British travel book publisher

Eland Books is an independent London-based publishing house founded in 1982 with the aim of republishing and reviving classic travel books that have fallen out of print over time.

Its list currently runs to around 160 titles and is highly regarded by critics and book reviewers. Eland authors include:
- Nigel Barley (anthropologist)
- Nicolas Bouvier
- Evilya Celebi
- Winston Churchill
- E.M. Forster
- Martha Gellhorn
- Lucie, Lady Duff-Gordon
- W.H. Hudson
- Arthur Koestler
- Peter Levi
- Norman Lewis (author)
- Gavin Maxwell
- Peter Mayne
- Mary Wortley Montagu
- Jan Morris
- Dervla Murphy
- Irfan Orga
- Tony Parker
- Dilys Powell
- Jonathan Raban
- Leonard Woolf
- Ronald Wright

Eland began from an office in the attic of John Hatt, a former magazine travel editor, in a Victorian end-of-terrace house at 53 Eland Road, in Battersea, south-west London.

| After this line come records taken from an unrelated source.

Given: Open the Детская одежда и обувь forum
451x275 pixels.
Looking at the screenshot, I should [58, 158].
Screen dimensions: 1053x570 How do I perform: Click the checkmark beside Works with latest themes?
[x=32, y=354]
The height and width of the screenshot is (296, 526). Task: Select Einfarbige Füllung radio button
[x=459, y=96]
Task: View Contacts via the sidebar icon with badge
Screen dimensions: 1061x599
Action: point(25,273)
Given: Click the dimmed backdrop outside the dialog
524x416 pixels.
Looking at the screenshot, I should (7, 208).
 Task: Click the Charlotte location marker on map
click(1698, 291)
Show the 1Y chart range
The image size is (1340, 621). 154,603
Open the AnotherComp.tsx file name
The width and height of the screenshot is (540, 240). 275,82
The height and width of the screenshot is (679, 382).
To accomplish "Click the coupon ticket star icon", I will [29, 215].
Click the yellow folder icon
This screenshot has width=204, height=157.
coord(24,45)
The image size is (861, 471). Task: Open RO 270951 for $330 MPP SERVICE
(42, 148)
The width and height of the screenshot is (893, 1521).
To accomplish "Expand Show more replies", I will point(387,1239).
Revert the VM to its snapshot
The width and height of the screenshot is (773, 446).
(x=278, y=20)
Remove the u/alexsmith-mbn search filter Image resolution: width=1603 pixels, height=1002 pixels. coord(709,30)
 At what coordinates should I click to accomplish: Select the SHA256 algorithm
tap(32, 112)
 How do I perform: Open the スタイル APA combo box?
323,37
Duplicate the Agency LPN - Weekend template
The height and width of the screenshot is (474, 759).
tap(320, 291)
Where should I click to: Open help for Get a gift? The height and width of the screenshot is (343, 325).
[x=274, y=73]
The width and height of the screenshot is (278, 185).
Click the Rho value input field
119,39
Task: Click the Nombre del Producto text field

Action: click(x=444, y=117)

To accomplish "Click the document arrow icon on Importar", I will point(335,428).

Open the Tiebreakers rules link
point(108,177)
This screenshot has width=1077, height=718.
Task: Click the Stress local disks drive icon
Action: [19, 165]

It is run today by former travel guidebook authors Barnaby Rogerson and his wife Rose Baring. Although its list has diversified into biography and fiction, the majority of the titles remain tales of travel.

Rogerson explained that Eland's mission is "to celebrate the diversity of the world, offering up 'anthropology-lite' under the blanket cover of preserving the best travel writing as well as to preserve the stories about past societies that have been destroyed by the modern world – precious little building blocks of other ways in which to live, from which a better world may one day be constructed by our heirs."

"Eland offers an armchair way of getting to know our fellow earthlings", added co-publisher Rose Baring.